-- BRANO DI PARTENZA --
----

Artemide amava starsene per le selve vergini, cacciando, ma allo stesso tempo proteggendo gli animali e la foresta (primo e autentico spirito ecologico nella cultura occidentale); era esclusivamente accompagnata da ninfe vergini. Il suo mondo era e doveva essere assolutamente incontaminato: la sua purezza si rivelava in questo senso, e in questo senso va intesa la verginità intoccabile della Dea. Ma il lascivo Zeus si invaghisce della ninfa Kalliste ("La Bellissima"), al corteo di Artemide, e da questa particolarmente amata. Così per riuscire ad avvicinarla, escogita di assumere le sembianze di Artemide stessa. Dapprima allontana la ninfa dalle compagne, poi l'accarezza, quindi va oltre. Per la frastornata Kalliste non c'è scampo! La ninfa, che probabilmente avrà ritenuto di essere stata vittima di un particolare raptus di Artemide, per pudore e imbarazzo non ne fa parola alle compagne, ma presto non può nascondere le conseguenze: è incinta. Accortasi di questo, Artemide, con gesto indignato, la caccia dalle selve. Kalliste partorirà Arcade (che darà il nome all'Arcadia) ma Hera accortasi nel frattempo di avere un'altra rivale, trasforma Kalliste in orsa, ma con cattiveria, le conserva l'intelletto umano. Mentre il giovane Arcade è a caccia, scopre l'orsa, la insegue, sta per trafiggerla con la sua lancia, e Kalliste, che non può rivelargli d'essere sua madre!, invoca Zeus che salva l'ex amante trasformandola nella costellazione dell'Orsa Maggiore.

----

-- DATI DEL COMPITO --
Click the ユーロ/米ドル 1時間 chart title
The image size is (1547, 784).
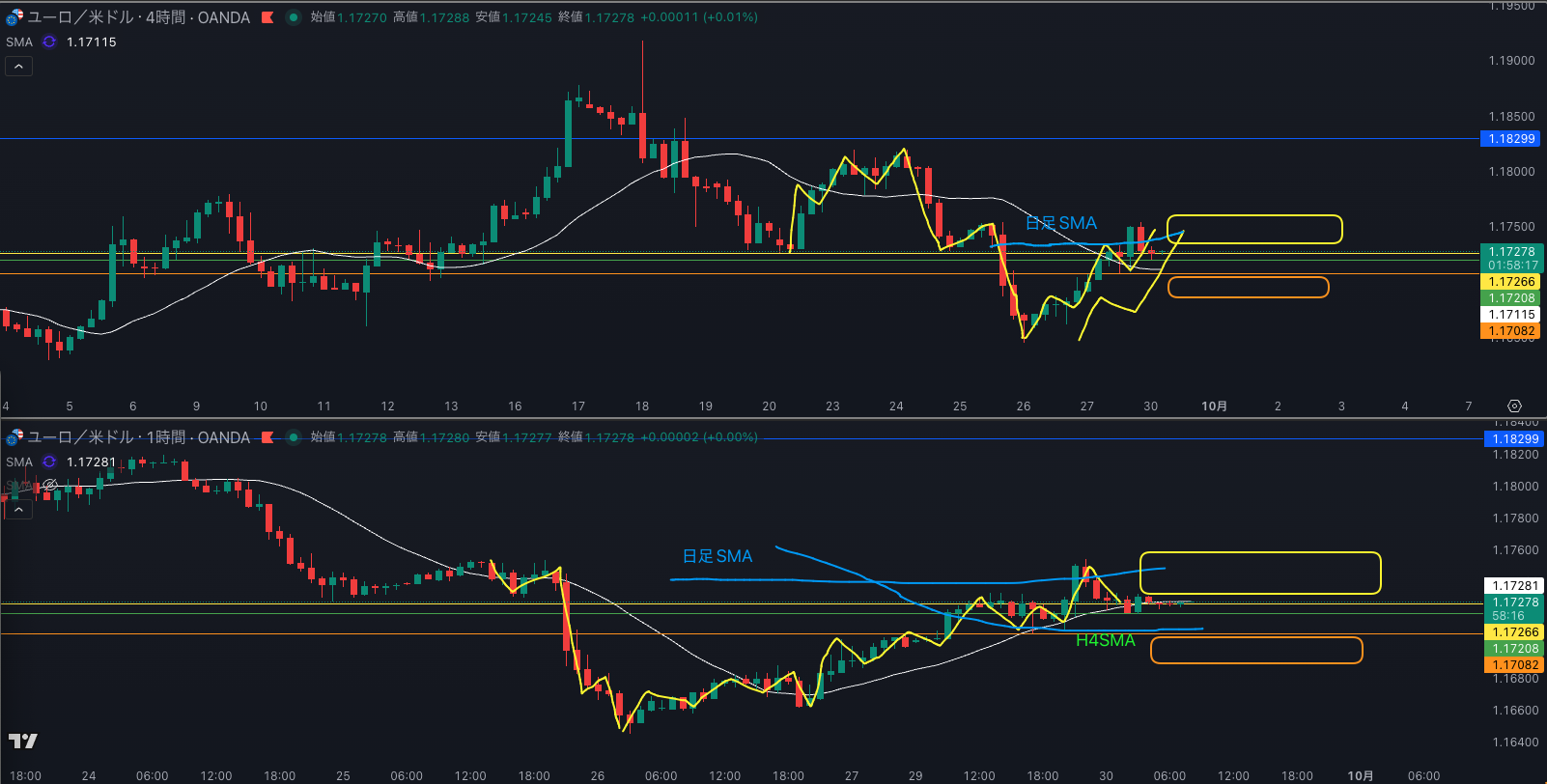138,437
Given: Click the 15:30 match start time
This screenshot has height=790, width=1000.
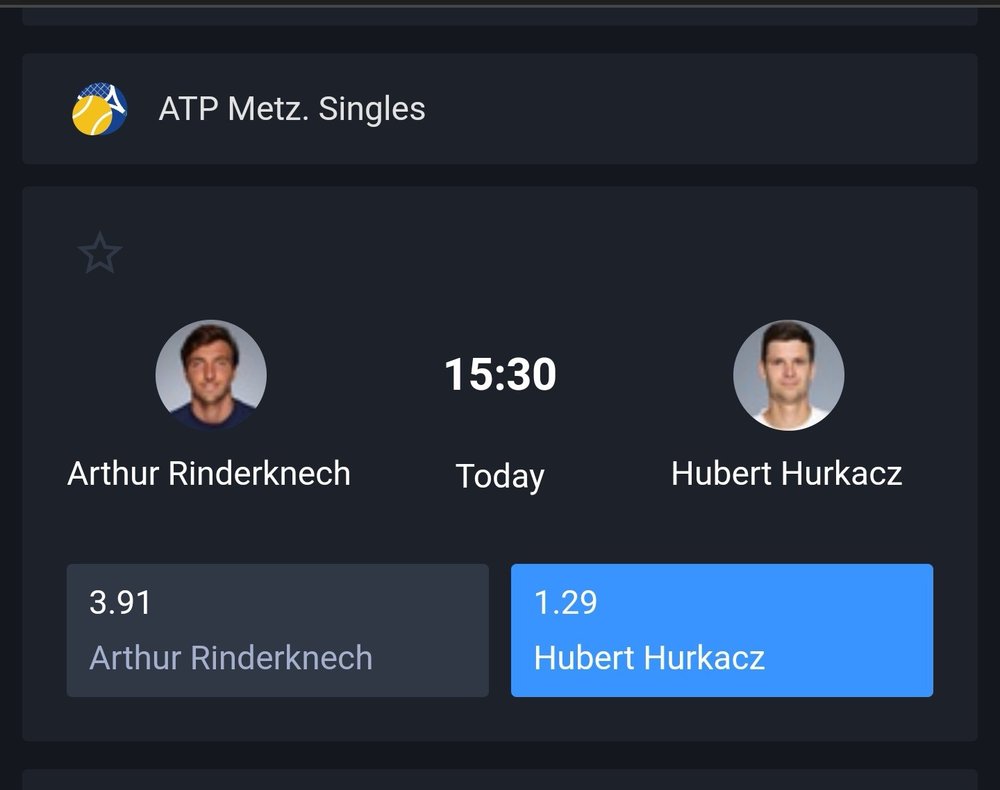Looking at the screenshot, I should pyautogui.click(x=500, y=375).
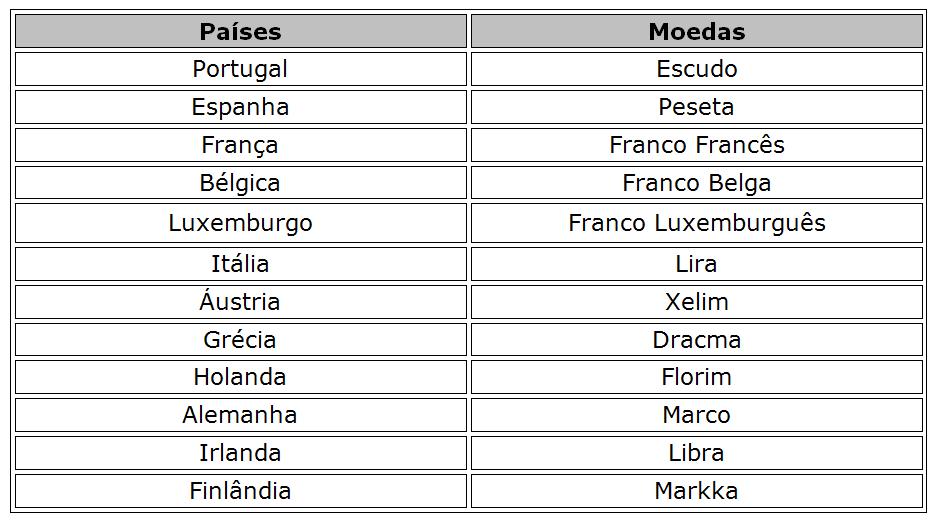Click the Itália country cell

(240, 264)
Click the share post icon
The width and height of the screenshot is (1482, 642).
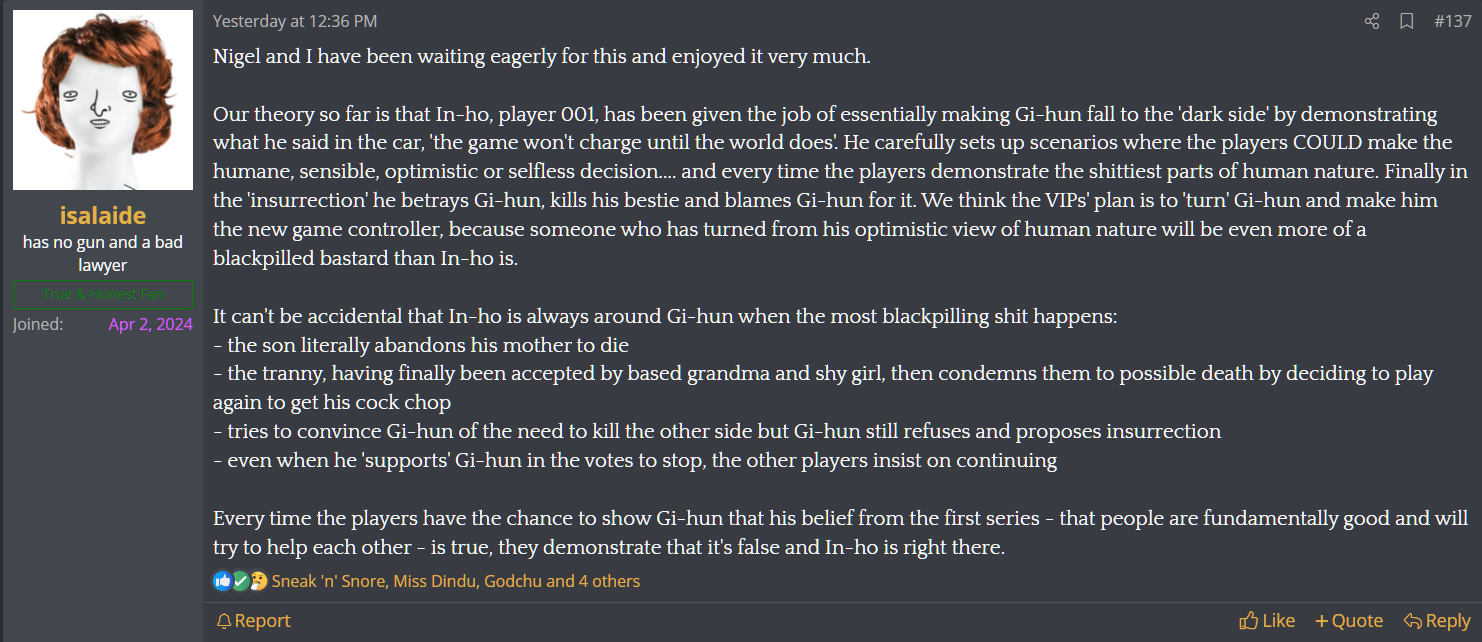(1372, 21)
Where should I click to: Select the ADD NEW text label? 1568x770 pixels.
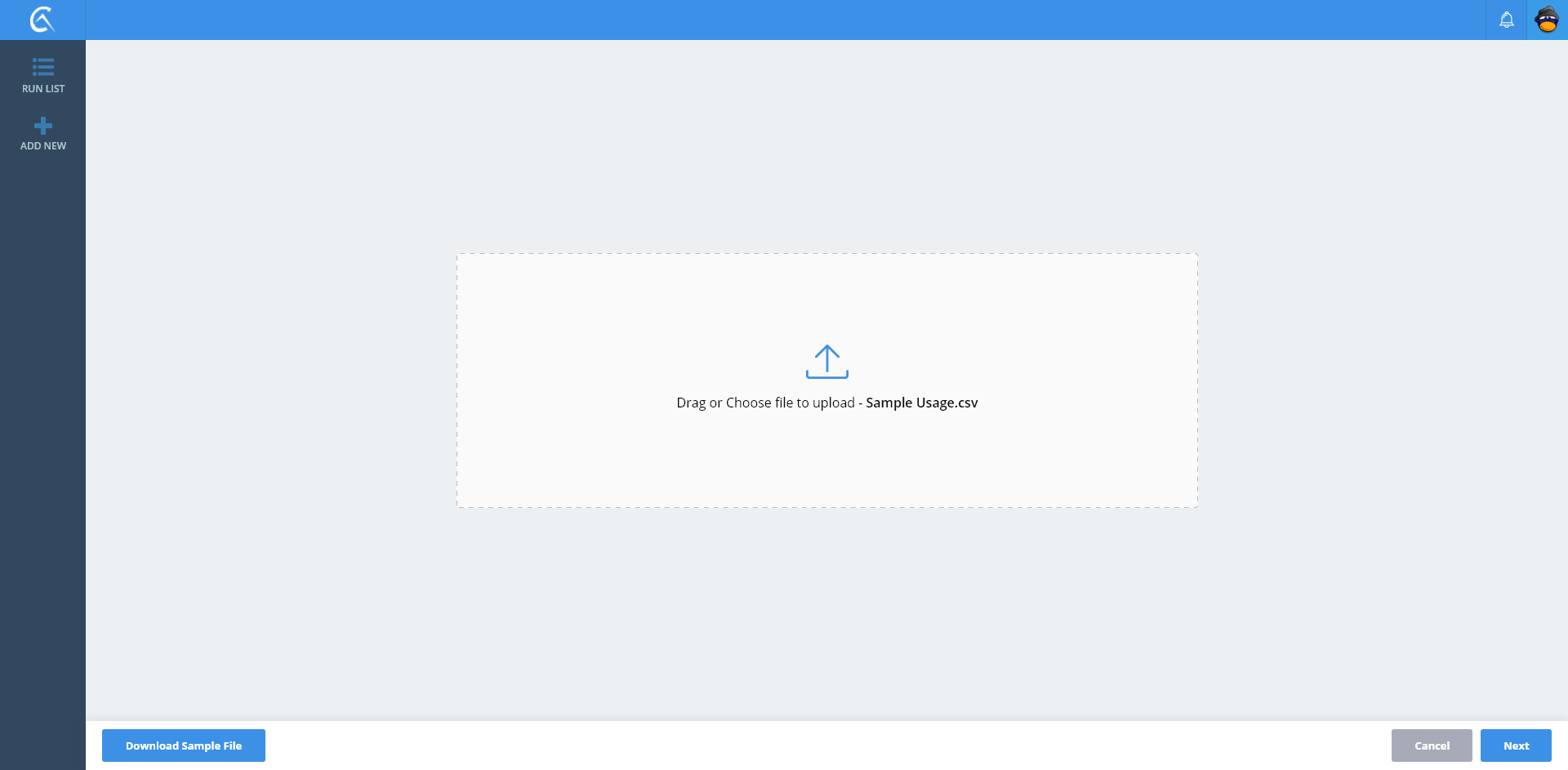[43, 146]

----

-- OBIETTIVO DICHIARATO A --
Riassumi in due frasi il brano sul mito di Kalliste.
-- OBIETTIVO DICHIARATO B --
Restituisci ogni riga dei record che contiene la stringa "height".

-- RISPOSTA FINALE A --
Zeus, invaghitosi della ninfa Kalliste del corteo di Artemide, assume le sembianze della dea per avvicinarla, e quando la ninfa resta incinta Artemide la caccia dalle selve. Dopo la nascita di Arcade, Hera trasforma Kalliste in orsa, e quando il figlio sta per trafiggerla con la lancia, Zeus la salva trasformandola nella costellazione dell'Orsa Maggiore.

-- RISPOSTA FINALE B --
This screenshot has height=790, width=1000.
The width and height of the screenshot is (1482, 642).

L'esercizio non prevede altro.